Salmon could be Returning to Sheffield

 

 

 

 

 

 

Source: Environment Agency

 

The Environment Agency has removed part of a dilapidated weir in Sheffield to help preserve some of the structure while making the River Don more accessible to fish.

Work started in April to remove two-thirds of Ward End Weir at Hillsborough, allowing the watercourse to revert to a more natural habitat for wildlife and to leave the Don with one fewer barriers – creating a fish highway to allow salmon and sea trout to return to their historic spawning grounds within and upstream of the city. Fish including brown trout and grayling can now migrate freely up and down the river.

Ward End weir was in a poor state of repair and close to collapsing. It has no registered owner, and if it was left in its current state, it would likely have disintegrated along its entire length over time. By removing a section in a controlled way, the Environment Agency has safely retained a short section of the weir on each riverbank as a way of preserving a part of the city’s historical heritage. Doing this was more cost-effective than rebuilding the weir and maintaining it into the future.

The River Don BEFORE the weir removal


 Dr Jerome Masters, Fisheries Technical Officer at the Environment Agency, said:

“Water quality in the River Don has improved greatly in the past 20 years, supporting a recovering fish population. But many structures such as weirs prevent fish from reaching historical spawning grounds within and upstream of Sheffield.

Iconic species such as salmon are a symbol of a healthy thriving river environment that contributes to an attractive sense of place and enhances local development – it would be fantastic to see them in Sheffield once more.

Adult salmon are already able to migrate as far upstream as Kilnhurst, near Rotherham, and need only for weirs to be made passable for populations to re-establish in their historic spawning grounds within and upstream of Sheffield.
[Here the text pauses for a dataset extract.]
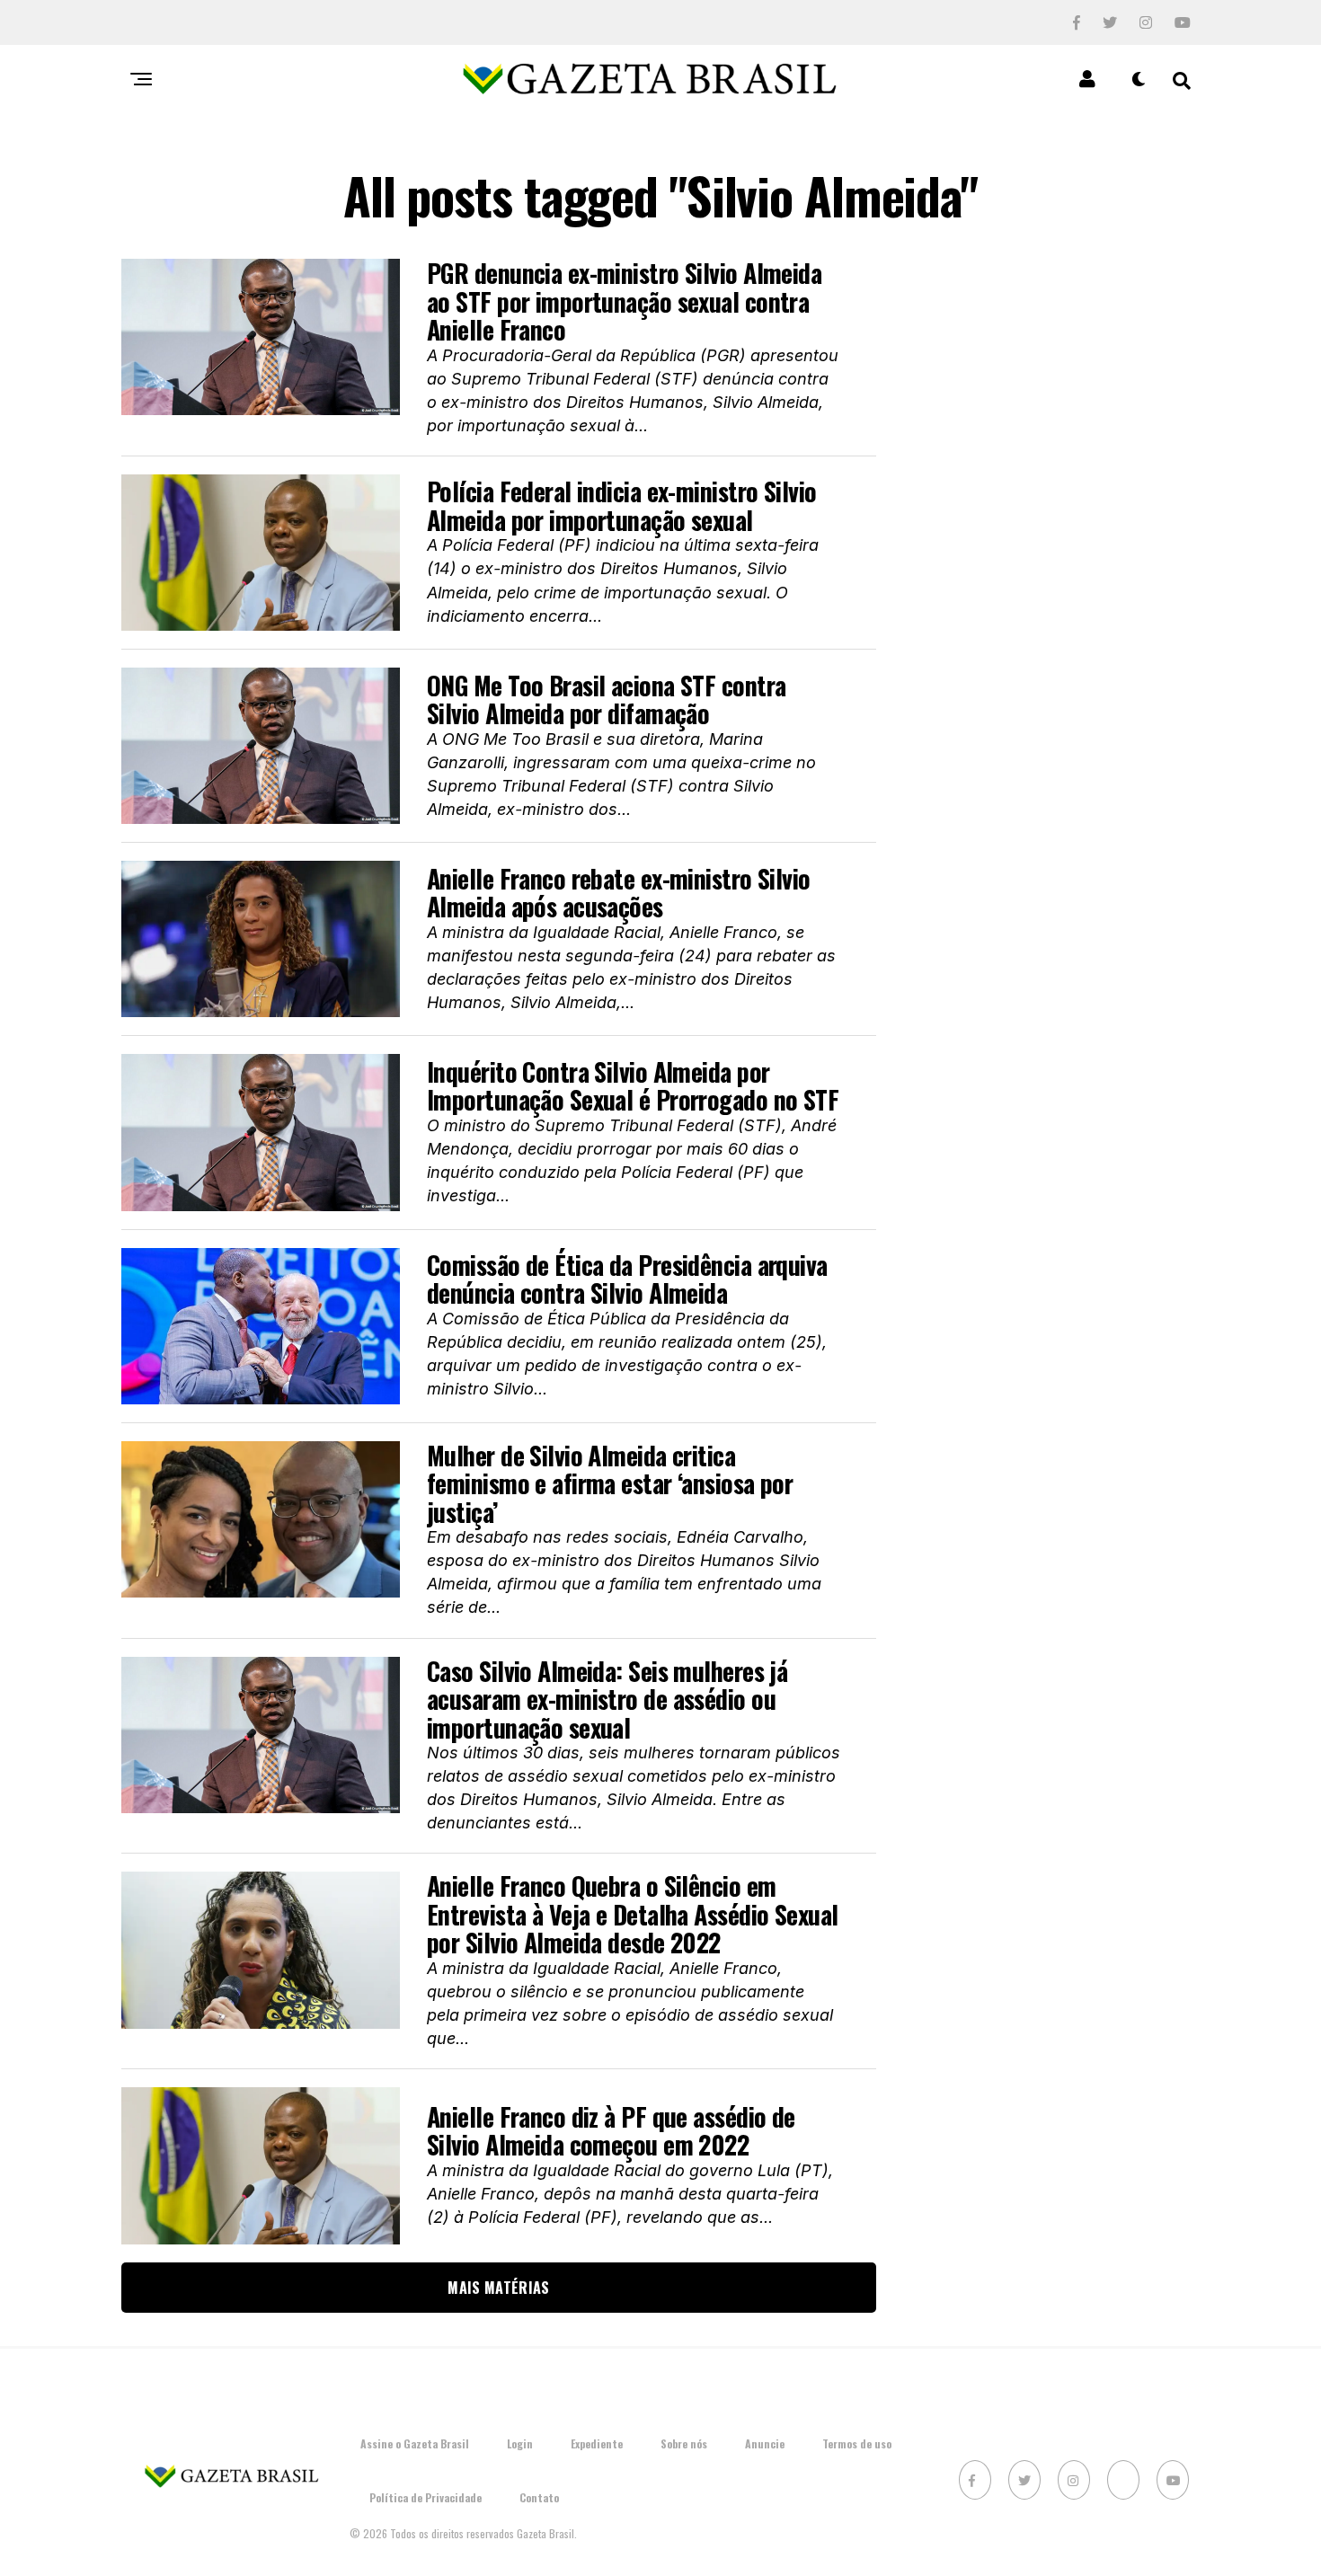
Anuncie (765, 2443)
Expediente (597, 2443)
The industrial heritage of Sheffield is of course of great importance, so we have retained about a third of the weir’s length for posterity.”

And AFTER

Since the weir removal, the River Don is now returning to a natural series of shallow, fast sections, separated by deeper pools, creating better conditions for the brown trout and grayling that live there and for the invertebrates they feed on.

The work has been funded entirely from environmental budgets and will have no effect on flood risk to properties either upstream or downstream.